- ARBEITSAUFTRÄGE
(1) Gib den Interviewauszug von "Mäx: Natürlich haben" bis "Dinge begeistern kann." wieder und tausche dabei "Crowdfunding" gegen "Schwarmfinanzierung" aus.
(2) Welche Angebote nennt Jo im Interviewauszug zusätzlich zur Deluxe-Variante der neuen Platte?

- INTERVIEWAUSZUG
───
Jo: Beim letzten Album haben alles wir gemacht – und glauben, eine so starke Fanbase zu haben, um das durchzuziehen. Das ist jetzt nicht nur so, dass man sich einfach eine Deluxe-Variante der neuen Platte kaufen kann, sondern da gibt es ja auch viel mehr – man kann Wohnzimmerkonzerte kaufen, bei Videodrehs dabeisein, und uns als Barkeeper engagieren. Also Angebote, die es so in der Art sonst nirgendwo gibt. Und das ist schon speziell.
Mäx: Natürlich haben wir uns gefragt, wie wir das finanzieren wollen. Wir haben dann beschlossen, dass wir neue Wege gehen wollen. Crowdfunding hat sich in den letzten Jahren etabliert – und wir haben da, glauben, wir, eben diese Fanbase, die sich auch für solche Dinge begeistern kann.
───
- ROHDATEN
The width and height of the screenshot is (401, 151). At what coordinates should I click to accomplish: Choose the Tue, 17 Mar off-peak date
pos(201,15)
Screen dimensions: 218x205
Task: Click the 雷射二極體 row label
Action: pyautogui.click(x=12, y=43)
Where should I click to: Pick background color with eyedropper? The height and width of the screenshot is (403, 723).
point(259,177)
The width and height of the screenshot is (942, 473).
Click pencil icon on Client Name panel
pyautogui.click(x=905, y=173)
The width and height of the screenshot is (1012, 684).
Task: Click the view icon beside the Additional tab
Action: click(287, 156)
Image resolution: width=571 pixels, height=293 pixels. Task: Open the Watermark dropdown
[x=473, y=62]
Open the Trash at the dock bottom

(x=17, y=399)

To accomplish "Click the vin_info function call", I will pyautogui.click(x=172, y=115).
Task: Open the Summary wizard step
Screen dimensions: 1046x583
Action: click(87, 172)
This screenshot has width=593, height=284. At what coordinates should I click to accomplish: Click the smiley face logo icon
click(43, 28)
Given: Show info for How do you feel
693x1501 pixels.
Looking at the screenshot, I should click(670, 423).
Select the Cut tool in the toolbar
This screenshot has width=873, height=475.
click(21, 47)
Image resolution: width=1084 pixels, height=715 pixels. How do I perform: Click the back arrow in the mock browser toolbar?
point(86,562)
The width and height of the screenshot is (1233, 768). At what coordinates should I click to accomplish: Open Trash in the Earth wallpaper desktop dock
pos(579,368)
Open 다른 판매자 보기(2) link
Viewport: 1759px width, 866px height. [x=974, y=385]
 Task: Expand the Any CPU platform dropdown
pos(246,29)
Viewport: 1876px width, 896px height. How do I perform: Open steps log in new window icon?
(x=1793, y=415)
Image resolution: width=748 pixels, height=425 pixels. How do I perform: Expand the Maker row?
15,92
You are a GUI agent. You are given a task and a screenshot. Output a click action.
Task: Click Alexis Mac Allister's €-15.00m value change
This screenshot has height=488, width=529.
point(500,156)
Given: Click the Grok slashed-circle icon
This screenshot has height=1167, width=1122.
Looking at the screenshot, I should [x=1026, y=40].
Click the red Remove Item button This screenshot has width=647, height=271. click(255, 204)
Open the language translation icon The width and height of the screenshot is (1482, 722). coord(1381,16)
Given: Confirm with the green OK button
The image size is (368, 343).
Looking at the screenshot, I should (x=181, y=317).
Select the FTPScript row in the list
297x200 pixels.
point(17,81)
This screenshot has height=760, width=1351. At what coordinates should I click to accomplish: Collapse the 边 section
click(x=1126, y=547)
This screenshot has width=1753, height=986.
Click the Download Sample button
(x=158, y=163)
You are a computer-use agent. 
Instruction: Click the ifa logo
───
- LÖSUNGEN
(1)
Mäx: Natürlich haben wir uns gefragt, wie wir das finanzieren wollen. Wir haben dann beschlossen, dass wir neue Wege gehen wollen. Schwarmfinanzierung hat sich in den letzten Jahren etabliert – und wir haben da, glauben, wir, eben diese Fanbase, die sich auch für solche Dinge begeistern kann.

(2) Man kann Wohnzimmerkonzerte kaufen, bei Videodrehs dabei sein und die Band als Barkeeper engagieren.